Life's Proverbial Questions!

As I have walked through this life and journey among the world, I have noticed that we live in a world where enough is never quite....well....ENOUGH!

Hear me out here.

You are single and you always get the proverbial questions of, "Anyone in your life? Why are you single?" It is a constant bombardment of questions as to WHY you are single...as if being single is not enough.

Then, you finally find someone to spend some time with and then the proverbial questions of, "Is it serious? What's the deal?" Yada, yada, yada

Then you confirm it is and the next becomes the next to the next and the next....
When are you getting engaged?
You have a date picked yet?
When are you going to get a house?
What's the plan for kids?
Congrats on that kid....when's the next one?

OYE! It never ends!

So it drives me to ask, "When is enough enough or will it ever be quite enough?"

I believe we live in a world that is constantly driving us towards wanting more.

A while back, I dated a man that one day looked at me and told me, "I am content." I was like, "What the heck is THAT supposed to mean! How rude! Content?? WTFlip! You aren't ecstatic with our time together? You aren't over the moon about our conversations? Content?!?!" To say the least, I was offended.

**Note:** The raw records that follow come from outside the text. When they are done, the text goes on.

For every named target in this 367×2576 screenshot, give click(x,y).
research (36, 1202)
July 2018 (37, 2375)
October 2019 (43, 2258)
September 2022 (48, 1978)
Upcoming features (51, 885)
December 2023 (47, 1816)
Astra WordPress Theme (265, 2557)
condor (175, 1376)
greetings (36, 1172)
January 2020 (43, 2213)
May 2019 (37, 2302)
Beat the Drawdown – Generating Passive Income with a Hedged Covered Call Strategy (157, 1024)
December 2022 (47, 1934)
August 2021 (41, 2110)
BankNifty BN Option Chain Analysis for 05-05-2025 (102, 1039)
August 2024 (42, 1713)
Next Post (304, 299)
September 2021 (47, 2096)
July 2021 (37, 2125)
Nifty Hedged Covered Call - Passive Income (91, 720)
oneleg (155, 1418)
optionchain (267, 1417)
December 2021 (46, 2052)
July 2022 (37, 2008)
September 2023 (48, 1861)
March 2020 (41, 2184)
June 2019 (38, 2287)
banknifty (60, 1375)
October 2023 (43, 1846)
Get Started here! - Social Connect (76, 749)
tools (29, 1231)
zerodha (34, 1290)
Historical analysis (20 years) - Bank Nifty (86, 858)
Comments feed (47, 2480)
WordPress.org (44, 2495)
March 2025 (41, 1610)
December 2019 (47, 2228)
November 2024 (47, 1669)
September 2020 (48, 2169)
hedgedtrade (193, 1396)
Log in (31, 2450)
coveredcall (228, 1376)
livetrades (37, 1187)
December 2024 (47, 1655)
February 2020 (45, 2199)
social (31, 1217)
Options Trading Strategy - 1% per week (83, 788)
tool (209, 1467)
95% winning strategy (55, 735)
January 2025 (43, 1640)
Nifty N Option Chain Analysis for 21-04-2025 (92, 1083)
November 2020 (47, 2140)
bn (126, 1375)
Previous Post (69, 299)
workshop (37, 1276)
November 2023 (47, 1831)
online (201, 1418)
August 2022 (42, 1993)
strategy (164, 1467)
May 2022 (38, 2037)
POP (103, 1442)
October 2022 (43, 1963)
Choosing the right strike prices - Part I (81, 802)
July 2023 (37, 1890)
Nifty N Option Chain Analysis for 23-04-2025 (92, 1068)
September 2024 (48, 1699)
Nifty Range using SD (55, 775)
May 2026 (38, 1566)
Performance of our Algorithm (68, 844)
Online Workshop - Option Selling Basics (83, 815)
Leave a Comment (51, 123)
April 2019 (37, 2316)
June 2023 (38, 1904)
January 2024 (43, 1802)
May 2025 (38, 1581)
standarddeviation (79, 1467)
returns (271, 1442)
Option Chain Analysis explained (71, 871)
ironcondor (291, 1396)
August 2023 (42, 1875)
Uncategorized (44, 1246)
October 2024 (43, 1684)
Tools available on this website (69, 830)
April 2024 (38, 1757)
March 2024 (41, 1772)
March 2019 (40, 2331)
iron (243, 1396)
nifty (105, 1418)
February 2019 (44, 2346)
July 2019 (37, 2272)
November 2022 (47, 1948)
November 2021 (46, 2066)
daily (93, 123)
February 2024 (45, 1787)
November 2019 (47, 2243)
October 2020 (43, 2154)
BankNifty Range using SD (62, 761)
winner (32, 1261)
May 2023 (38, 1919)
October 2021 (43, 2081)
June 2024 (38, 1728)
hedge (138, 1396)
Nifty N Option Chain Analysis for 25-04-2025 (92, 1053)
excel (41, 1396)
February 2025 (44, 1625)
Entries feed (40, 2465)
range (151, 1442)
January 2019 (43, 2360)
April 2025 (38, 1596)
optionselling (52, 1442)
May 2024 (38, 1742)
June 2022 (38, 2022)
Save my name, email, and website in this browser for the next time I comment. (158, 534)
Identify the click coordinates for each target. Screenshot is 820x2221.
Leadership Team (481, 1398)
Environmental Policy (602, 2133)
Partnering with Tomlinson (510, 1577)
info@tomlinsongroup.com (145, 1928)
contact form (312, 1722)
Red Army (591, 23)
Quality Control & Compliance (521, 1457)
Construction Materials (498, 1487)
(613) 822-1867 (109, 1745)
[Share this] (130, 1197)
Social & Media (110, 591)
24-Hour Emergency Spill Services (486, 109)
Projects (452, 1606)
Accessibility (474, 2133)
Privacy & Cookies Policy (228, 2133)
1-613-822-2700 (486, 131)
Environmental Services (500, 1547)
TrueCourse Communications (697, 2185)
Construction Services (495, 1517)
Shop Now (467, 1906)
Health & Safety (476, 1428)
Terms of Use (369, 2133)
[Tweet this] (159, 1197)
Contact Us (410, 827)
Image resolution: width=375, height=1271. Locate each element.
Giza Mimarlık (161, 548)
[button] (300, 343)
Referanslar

Obviously, that little space in time began and ended. But I look back on that moment when he said that to me and I understand it now. I understand it now because today, it is my heart's cry. I just want to be content. Webster defines content as, "to appease the desires of".
Him saying that he was content could very well have been the biggest compliment he could have ever given me. But me, in my typical rest-of-the-world way, wanted to be more; it was not enough.

So as I go through this great life, still desiring so many things, everyday, I am learning to be content with the place I am in. No, it doesn't mean that I am apathetic and desire nothing more, but as far as trying to live up to all the proverbial questions and the more I have been so accustomed to chasing, I am learning that enough is really quite enough and I am content.